Given information
============================================================

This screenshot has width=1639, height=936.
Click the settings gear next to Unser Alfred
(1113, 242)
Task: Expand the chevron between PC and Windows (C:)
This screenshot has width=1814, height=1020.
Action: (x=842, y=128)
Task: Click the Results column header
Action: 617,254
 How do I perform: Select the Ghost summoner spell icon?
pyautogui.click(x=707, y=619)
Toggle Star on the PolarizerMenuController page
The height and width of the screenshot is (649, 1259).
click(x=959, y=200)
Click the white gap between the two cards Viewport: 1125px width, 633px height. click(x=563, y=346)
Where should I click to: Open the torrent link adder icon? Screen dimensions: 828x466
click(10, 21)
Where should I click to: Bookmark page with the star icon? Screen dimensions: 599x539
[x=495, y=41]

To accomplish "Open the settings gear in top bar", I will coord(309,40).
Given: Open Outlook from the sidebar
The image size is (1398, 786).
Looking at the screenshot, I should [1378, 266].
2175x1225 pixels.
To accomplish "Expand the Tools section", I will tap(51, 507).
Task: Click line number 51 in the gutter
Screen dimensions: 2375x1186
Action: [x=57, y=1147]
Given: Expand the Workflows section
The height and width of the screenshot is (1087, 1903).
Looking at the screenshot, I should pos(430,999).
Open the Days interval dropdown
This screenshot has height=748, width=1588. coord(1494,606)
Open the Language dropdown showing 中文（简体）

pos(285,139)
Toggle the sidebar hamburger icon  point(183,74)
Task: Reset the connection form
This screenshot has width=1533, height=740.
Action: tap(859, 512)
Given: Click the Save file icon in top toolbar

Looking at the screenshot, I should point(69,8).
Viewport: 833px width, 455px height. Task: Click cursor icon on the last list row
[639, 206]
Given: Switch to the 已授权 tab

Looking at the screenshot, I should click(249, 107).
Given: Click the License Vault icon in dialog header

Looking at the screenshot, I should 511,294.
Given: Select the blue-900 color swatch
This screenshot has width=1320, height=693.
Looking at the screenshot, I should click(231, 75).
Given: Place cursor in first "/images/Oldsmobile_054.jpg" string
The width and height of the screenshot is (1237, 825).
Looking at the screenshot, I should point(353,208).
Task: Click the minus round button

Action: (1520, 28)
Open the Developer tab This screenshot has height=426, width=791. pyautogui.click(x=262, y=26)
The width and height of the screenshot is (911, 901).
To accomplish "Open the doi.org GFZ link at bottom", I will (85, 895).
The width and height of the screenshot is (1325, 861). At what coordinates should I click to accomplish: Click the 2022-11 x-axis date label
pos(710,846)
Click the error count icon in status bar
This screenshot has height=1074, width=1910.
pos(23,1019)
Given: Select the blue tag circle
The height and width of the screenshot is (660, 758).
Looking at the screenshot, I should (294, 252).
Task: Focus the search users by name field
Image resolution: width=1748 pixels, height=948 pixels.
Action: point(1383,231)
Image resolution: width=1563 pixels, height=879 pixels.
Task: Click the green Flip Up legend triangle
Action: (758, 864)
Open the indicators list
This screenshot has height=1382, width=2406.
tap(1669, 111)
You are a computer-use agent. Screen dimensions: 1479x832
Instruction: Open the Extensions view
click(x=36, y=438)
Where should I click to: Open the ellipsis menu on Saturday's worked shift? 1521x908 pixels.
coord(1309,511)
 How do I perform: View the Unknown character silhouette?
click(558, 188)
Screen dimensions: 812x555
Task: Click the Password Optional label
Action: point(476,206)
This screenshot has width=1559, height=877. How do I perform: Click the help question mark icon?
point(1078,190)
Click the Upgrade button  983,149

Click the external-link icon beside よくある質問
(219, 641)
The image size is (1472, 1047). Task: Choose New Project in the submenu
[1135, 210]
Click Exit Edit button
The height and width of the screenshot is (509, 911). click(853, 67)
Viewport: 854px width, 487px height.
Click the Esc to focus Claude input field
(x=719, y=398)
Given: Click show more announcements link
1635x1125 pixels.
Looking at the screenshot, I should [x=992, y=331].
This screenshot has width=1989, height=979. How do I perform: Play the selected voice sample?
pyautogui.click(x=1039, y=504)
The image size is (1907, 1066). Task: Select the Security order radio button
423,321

============================================================

An exact copy of all the entries is the required answer.

This screenshot has width=1639, height=936.
Click the settings gear next to Unser Alfred
(1113, 242)
Task: Expand the chevron between PC and Windows (C:)
This screenshot has width=1814, height=1020.
Action: (x=842, y=128)
Task: Click the Results column header
Action: 617,254
 How do I perform: Select the Ghost summoner spell icon?
pyautogui.click(x=707, y=619)
Toggle Star on the PolarizerMenuController page
The height and width of the screenshot is (649, 1259).
click(x=959, y=200)
Click the white gap between the two cards Viewport: 1125px width, 633px height. click(x=563, y=346)
Where should I click to: Open the torrent link adder icon? Screen dimensions: 828x466
click(10, 21)
Where should I click to: Bookmark page with the star icon? Screen dimensions: 599x539
[x=495, y=41]

To accomplish "Open the settings gear in top bar", I will coord(309,40).
Given: Open Outlook from the sidebar
The image size is (1398, 786).
Looking at the screenshot, I should [1378, 266].
2175x1225 pixels.
To accomplish "Expand the Tools section", I will tap(51, 507).
Task: Click line number 51 in the gutter
Screen dimensions: 2375x1186
Action: [x=57, y=1147]
Given: Expand the Workflows section
The height and width of the screenshot is (1087, 1903).
Looking at the screenshot, I should pos(430,999).
Open the Days interval dropdown
This screenshot has height=748, width=1588. coord(1494,606)
Open the Language dropdown showing 中文（简体）

pos(285,139)
Toggle the sidebar hamburger icon  point(183,74)
Task: Reset the connection form
This screenshot has width=1533, height=740.
Action: tap(859, 512)
Given: Click the Save file icon in top toolbar

Looking at the screenshot, I should point(69,8).
Viewport: 833px width, 455px height. Task: Click cursor icon on the last list row
[639, 206]
Given: Switch to the 已授权 tab

Looking at the screenshot, I should click(249, 107).
Given: Click the License Vault icon in dialog header

Looking at the screenshot, I should 511,294.
Given: Select the blue-900 color swatch
This screenshot has width=1320, height=693.
Looking at the screenshot, I should click(231, 75).
Given: Place cursor in first "/images/Oldsmobile_054.jpg" string
The width and height of the screenshot is (1237, 825).
Looking at the screenshot, I should point(353,208).
Task: Click the minus round button

Action: (1520, 28)
Open the Developer tab This screenshot has height=426, width=791. pyautogui.click(x=262, y=26)
The width and height of the screenshot is (911, 901).
To accomplish "Open the doi.org GFZ link at bottom", I will (85, 895).
The width and height of the screenshot is (1325, 861). At what coordinates should I click to accomplish: Click the 2022-11 x-axis date label
pos(710,846)
Click the error count icon in status bar
This screenshot has height=1074, width=1910.
pos(23,1019)
Given: Select the blue tag circle
The height and width of the screenshot is (660, 758).
Looking at the screenshot, I should (294, 252).
Task: Focus the search users by name field
Image resolution: width=1748 pixels, height=948 pixels.
Action: point(1383,231)
Image resolution: width=1563 pixels, height=879 pixels.
Task: Click the green Flip Up legend triangle
Action: (758, 864)
Open the indicators list
This screenshot has height=1382, width=2406.
tap(1669, 111)
You are a computer-use agent. Screen dimensions: 1479x832
Instruction: Open the Extensions view
click(x=36, y=438)
Where should I click to: Open the ellipsis menu on Saturday's worked shift? 1521x908 pixels.
coord(1309,511)
 How do I perform: View the Unknown character silhouette?
click(558, 188)
Screen dimensions: 812x555
Task: Click the Password Optional label
Action: point(476,206)
This screenshot has width=1559, height=877. How do I perform: Click the help question mark icon?
point(1078,190)
Click the Upgrade button  983,149

Click the external-link icon beside よくある質問
(219, 641)
The image size is (1472, 1047). Task: Choose New Project in the submenu
[1135, 210]
Click Exit Edit button
The height and width of the screenshot is (509, 911). click(853, 67)
Viewport: 854px width, 487px height.
Click the Esc to focus Claude input field
(x=719, y=398)
Given: Click show more announcements link
1635x1125 pixels.
Looking at the screenshot, I should [x=992, y=331].
This screenshot has width=1989, height=979. How do I perform: Play the selected voice sample?
pyautogui.click(x=1039, y=504)
The image size is (1907, 1066). Task: Select the Security order radio button
423,321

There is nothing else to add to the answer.